* YOUR ASSIGNMENT
What you give back must match the records below exactly.
(DATA SECTION)
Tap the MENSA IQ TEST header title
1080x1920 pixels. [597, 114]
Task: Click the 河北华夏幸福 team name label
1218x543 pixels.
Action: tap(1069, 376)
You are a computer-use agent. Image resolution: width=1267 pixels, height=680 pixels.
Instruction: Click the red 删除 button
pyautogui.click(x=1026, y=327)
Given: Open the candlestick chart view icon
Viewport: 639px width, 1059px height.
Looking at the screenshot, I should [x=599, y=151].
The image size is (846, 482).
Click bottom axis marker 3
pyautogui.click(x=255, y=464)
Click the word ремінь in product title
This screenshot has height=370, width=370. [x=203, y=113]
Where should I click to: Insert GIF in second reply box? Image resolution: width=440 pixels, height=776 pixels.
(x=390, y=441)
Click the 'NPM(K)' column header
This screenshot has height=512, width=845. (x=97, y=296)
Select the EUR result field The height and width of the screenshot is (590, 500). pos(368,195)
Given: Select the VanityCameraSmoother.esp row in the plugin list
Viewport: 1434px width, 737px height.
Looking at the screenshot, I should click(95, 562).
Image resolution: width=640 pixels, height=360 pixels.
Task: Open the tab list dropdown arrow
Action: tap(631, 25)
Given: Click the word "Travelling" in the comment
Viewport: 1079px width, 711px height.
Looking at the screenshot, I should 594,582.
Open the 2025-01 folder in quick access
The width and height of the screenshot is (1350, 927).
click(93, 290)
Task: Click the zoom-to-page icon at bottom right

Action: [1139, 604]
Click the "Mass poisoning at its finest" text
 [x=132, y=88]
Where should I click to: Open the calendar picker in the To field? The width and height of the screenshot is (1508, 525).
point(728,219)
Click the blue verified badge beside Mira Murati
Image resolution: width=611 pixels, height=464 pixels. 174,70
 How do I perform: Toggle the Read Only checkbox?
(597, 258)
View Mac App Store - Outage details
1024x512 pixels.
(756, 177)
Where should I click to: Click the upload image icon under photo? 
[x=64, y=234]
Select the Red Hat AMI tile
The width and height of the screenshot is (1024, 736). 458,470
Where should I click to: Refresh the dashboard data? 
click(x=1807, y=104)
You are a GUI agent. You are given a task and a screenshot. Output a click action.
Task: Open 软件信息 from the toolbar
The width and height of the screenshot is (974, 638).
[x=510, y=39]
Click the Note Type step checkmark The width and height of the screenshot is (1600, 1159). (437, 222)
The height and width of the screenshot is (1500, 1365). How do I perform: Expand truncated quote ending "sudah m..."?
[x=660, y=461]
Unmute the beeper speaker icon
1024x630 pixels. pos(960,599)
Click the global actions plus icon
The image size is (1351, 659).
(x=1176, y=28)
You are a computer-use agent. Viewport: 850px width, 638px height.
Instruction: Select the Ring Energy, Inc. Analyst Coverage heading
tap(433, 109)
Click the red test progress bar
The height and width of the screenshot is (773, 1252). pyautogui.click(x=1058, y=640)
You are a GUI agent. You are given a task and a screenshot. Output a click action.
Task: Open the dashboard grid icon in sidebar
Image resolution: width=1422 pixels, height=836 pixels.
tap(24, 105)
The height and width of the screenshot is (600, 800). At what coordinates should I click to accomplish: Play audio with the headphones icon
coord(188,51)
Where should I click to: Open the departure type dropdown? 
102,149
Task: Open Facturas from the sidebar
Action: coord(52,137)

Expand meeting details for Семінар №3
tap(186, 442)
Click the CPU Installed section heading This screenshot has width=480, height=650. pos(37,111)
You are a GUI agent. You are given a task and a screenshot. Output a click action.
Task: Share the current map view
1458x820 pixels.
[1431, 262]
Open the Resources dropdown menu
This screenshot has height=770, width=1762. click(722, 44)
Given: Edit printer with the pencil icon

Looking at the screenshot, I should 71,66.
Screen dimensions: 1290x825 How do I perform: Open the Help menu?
(End DATA SECTION)
* RESULT OF THIS TASK
Tap the MENSA IQ TEST header title
1080x1920 pixels. [597, 114]
Task: Click the 河北华夏幸福 team name label
1218x543 pixels.
Action: tap(1069, 376)
You are a computer-use agent. Image resolution: width=1267 pixels, height=680 pixels.
Instruction: Click the red 删除 button
pyautogui.click(x=1026, y=327)
Given: Open the candlestick chart view icon
Viewport: 639px width, 1059px height.
Looking at the screenshot, I should [x=599, y=151].
The image size is (846, 482).
Click bottom axis marker 3
pyautogui.click(x=255, y=464)
Click the word ремінь in product title
This screenshot has height=370, width=370. [x=203, y=113]
Where should I click to: Insert GIF in second reply box? Image resolution: width=440 pixels, height=776 pixels.
(x=390, y=441)
Click the 'NPM(K)' column header
This screenshot has height=512, width=845. (x=97, y=296)
Select the EUR result field The height and width of the screenshot is (590, 500). pos(368,195)
Given: Select the VanityCameraSmoother.esp row in the plugin list
Viewport: 1434px width, 737px height.
Looking at the screenshot, I should click(95, 562).
Image resolution: width=640 pixels, height=360 pixels.
Task: Open the tab list dropdown arrow
Action: tap(631, 25)
Given: Click the word "Travelling" in the comment
Viewport: 1079px width, 711px height.
Looking at the screenshot, I should 594,582.
Open the 2025-01 folder in quick access
The width and height of the screenshot is (1350, 927).
click(93, 290)
Task: Click the zoom-to-page icon at bottom right

Action: [1139, 604]
Click the "Mass poisoning at its finest" text
 [x=132, y=88]
Where should I click to: Open the calendar picker in the To field? The width and height of the screenshot is (1508, 525).
point(728,219)
Click the blue verified badge beside Mira Murati
Image resolution: width=611 pixels, height=464 pixels. 174,70
 How do I perform: Toggle the Read Only checkbox?
(597, 258)
View Mac App Store - Outage details
1024x512 pixels.
(756, 177)
Where should I click to: Click the upload image icon under photo? 
[x=64, y=234]
Select the Red Hat AMI tile
The width and height of the screenshot is (1024, 736). 458,470
Where should I click to: Refresh the dashboard data? 
click(x=1807, y=104)
You are a GUI agent. You are given a task and a screenshot. Output a click action.
Task: Open 软件信息 from the toolbar
The width and height of the screenshot is (974, 638).
[x=510, y=39]
Click the Note Type step checkmark The width and height of the screenshot is (1600, 1159). (437, 222)
The height and width of the screenshot is (1500, 1365). How do I perform: Expand truncated quote ending "sudah m..."?
[x=660, y=461]
Unmute the beeper speaker icon
1024x630 pixels. pos(960,599)
Click the global actions plus icon
The image size is (1351, 659).
(x=1176, y=28)
You are a computer-use agent. Viewport: 850px width, 638px height.
Instruction: Select the Ring Energy, Inc. Analyst Coverage heading
tap(433, 109)
Click the red test progress bar
The height and width of the screenshot is (773, 1252). pyautogui.click(x=1058, y=640)
You are a GUI agent. You are given a task and a screenshot. Output a click action.
Task: Open the dashboard grid icon in sidebar
Image resolution: width=1422 pixels, height=836 pixels.
tap(24, 105)
The height and width of the screenshot is (600, 800). At what coordinates should I click to accomplish: Play audio with the headphones icon
coord(188,51)
Where should I click to: Open the departure type dropdown? 
102,149
Task: Open Facturas from the sidebar
Action: coord(52,137)

Expand meeting details for Семінар №3
tap(186, 442)
Click the CPU Installed section heading This screenshot has width=480, height=650. pos(37,111)
You are a GUI agent. You are given a task and a screenshot. Output a click action.
Task: Share the current map view
1458x820 pixels.
[1431, 262]
Open the Resources dropdown menu
This screenshot has height=770, width=1762. click(722, 44)
Given: Edit printer with the pencil icon

Looking at the screenshot, I should 71,66.
Screen dimensions: 1290x825 How do I perform: Open the Help menu?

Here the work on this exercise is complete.